This past Easter weekend I had the pleasure of hosting some of my family in town from Detroit. My two Aunts Norina and Maria (as well as my dad) were all born in Alcamo, Sicily and moved to the states many years ago.  I grew up traveling there in the summer.  It’s an amazing place.  What’s even more amazing is the food.  You haven’t lived until you gone to Sicily and had pizza.  There is no comparison.  It’s been quite a while since I’ve been back and I’m afraid too to be honest because I think I would gain 25 pounds.  Not to mention the thought of putting my 2 and 4 year old boys on a plane for a 24 hour travel day sounds like a total NIGHTMARE.  I do plan to go back soon though!

My aunts are like machines.  THEY DON’T STOP!  I was up for 5 minutes on Friday morning and my aunt said to me, “Get up let’s maka tha creama puffa!” I’m like, you’ve got to be kidding me.  In one day they cleaned out my whole fridge and freezer, stocked it with sicilian cookies-banana bread (just what I need), sundried tomatoes straight from sicily.  Folded all my laundry.  Took all of my produce that I had in bags, washed it all and put it in ziplock bags.  I mean they really DON’T STOP.  I so appreciate having them around.

They’ve always made amazing cream puffs.  They don’t put hot fudge on them…BUT I DO!  We decided to make them for Easter and of course I documented every second.  They always seemed so intimidating to me and I was shocked by how easy they actually are to make!  After a little googling, I discovered that this is actually a pretty common cream puff recipe.  I thought that they had something really special on their hands here here.
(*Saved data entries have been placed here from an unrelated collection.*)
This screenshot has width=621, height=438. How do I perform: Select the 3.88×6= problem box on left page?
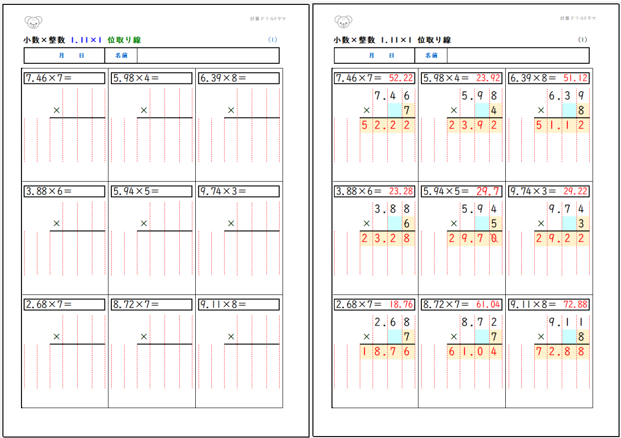[x=64, y=191]
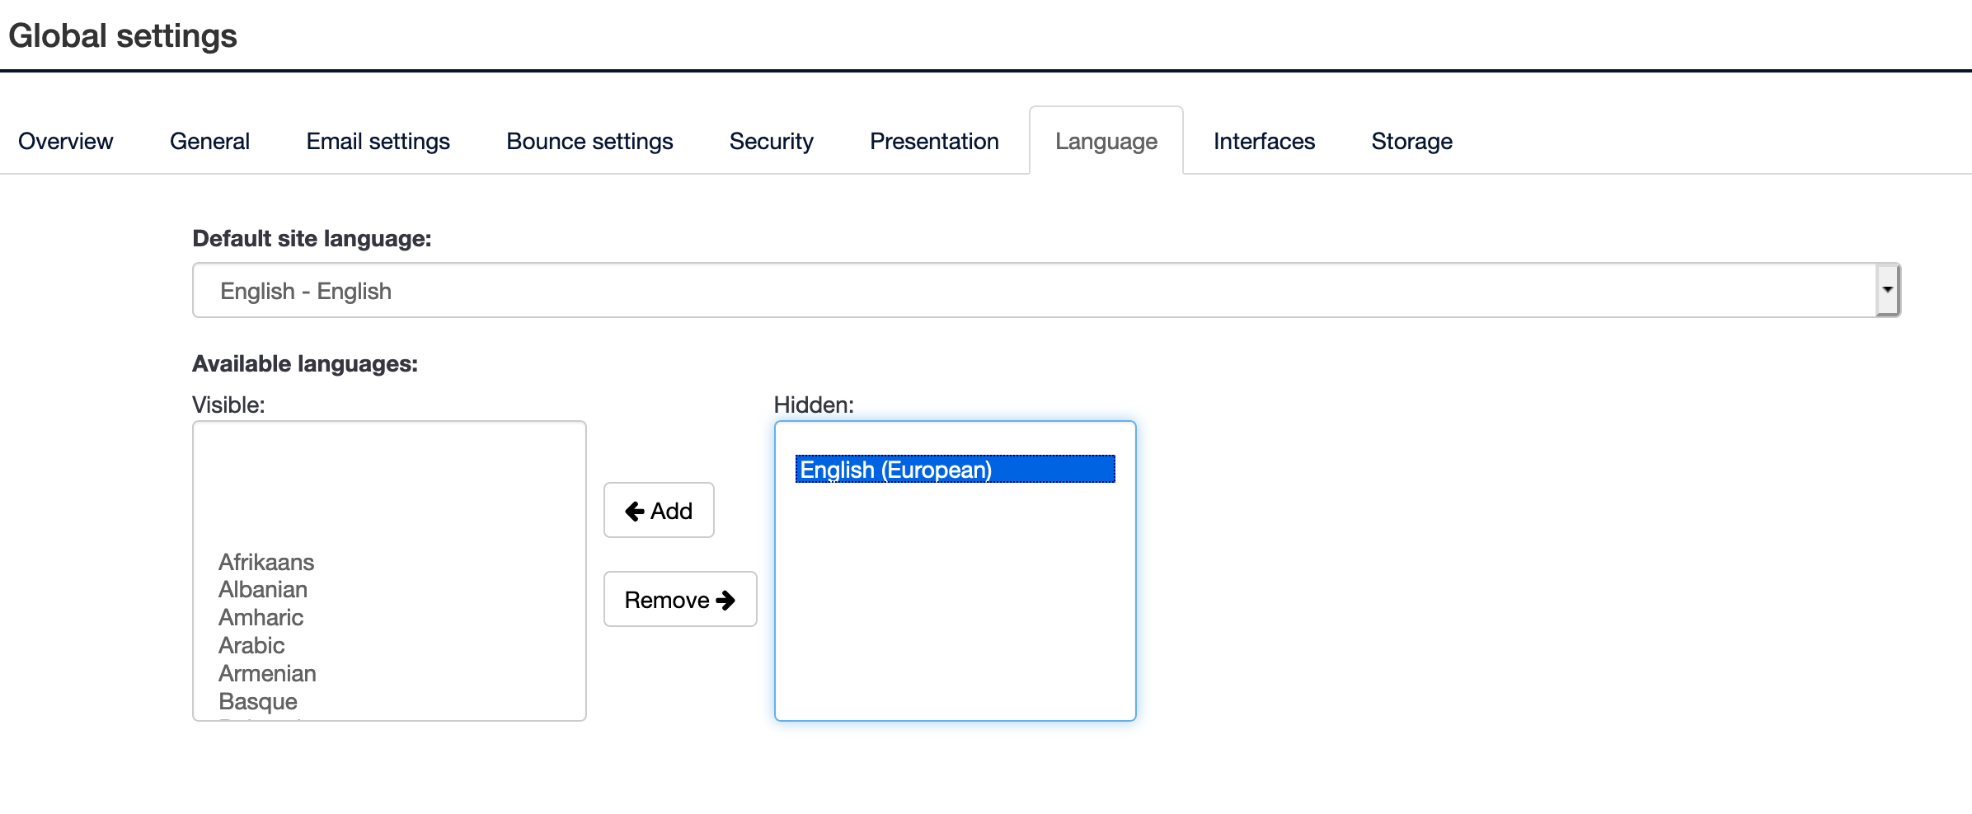Screen dimensions: 1972x814
Task: Open the Storage tab
Action: (x=1411, y=142)
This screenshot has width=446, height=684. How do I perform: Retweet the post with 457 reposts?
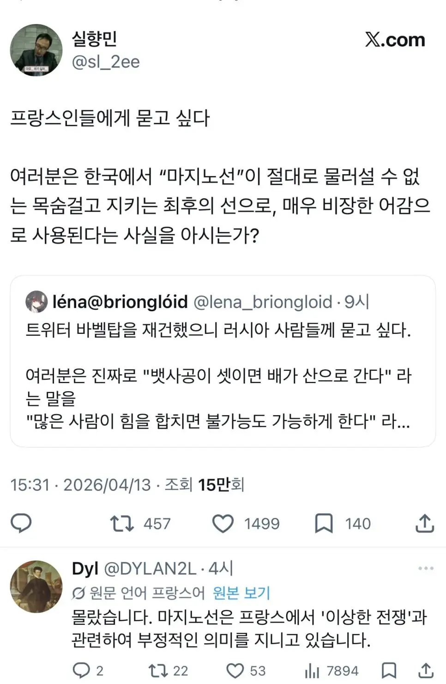[122, 523]
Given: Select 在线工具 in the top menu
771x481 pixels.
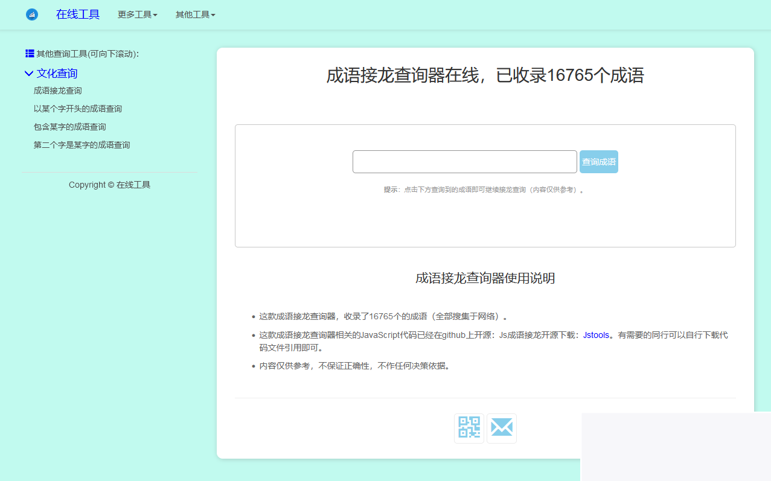Looking at the screenshot, I should pos(77,14).
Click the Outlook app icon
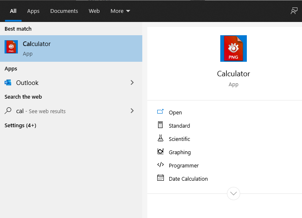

Haha!  Nope.  Found pretty much the same thing on Martha Stewart’s website.  I’m attaching her video demonstration because it’s really helpful.  And because I’m not into the whole videotaping myself thing….yet at least.  That would require me to look presentable when I cook and right now, that ain’t gonna happen!  So you can watch Martha.  Or whoever this dude is in the video!  Cream Puff Video Demo

Ok here we go!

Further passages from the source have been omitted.